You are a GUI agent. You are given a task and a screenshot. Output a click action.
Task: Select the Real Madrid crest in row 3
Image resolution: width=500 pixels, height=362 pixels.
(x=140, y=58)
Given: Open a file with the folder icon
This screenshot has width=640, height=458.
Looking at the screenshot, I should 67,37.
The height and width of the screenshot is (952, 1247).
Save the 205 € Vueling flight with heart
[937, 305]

* * *

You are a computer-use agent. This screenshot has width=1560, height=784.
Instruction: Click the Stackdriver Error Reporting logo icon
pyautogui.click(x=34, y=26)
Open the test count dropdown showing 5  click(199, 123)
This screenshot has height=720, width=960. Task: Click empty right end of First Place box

# YOUR ASSIGNMENT:
Some lines of the listing may include the string "agent". Tally them and report only the total.

# YOUR SOLUTION:
2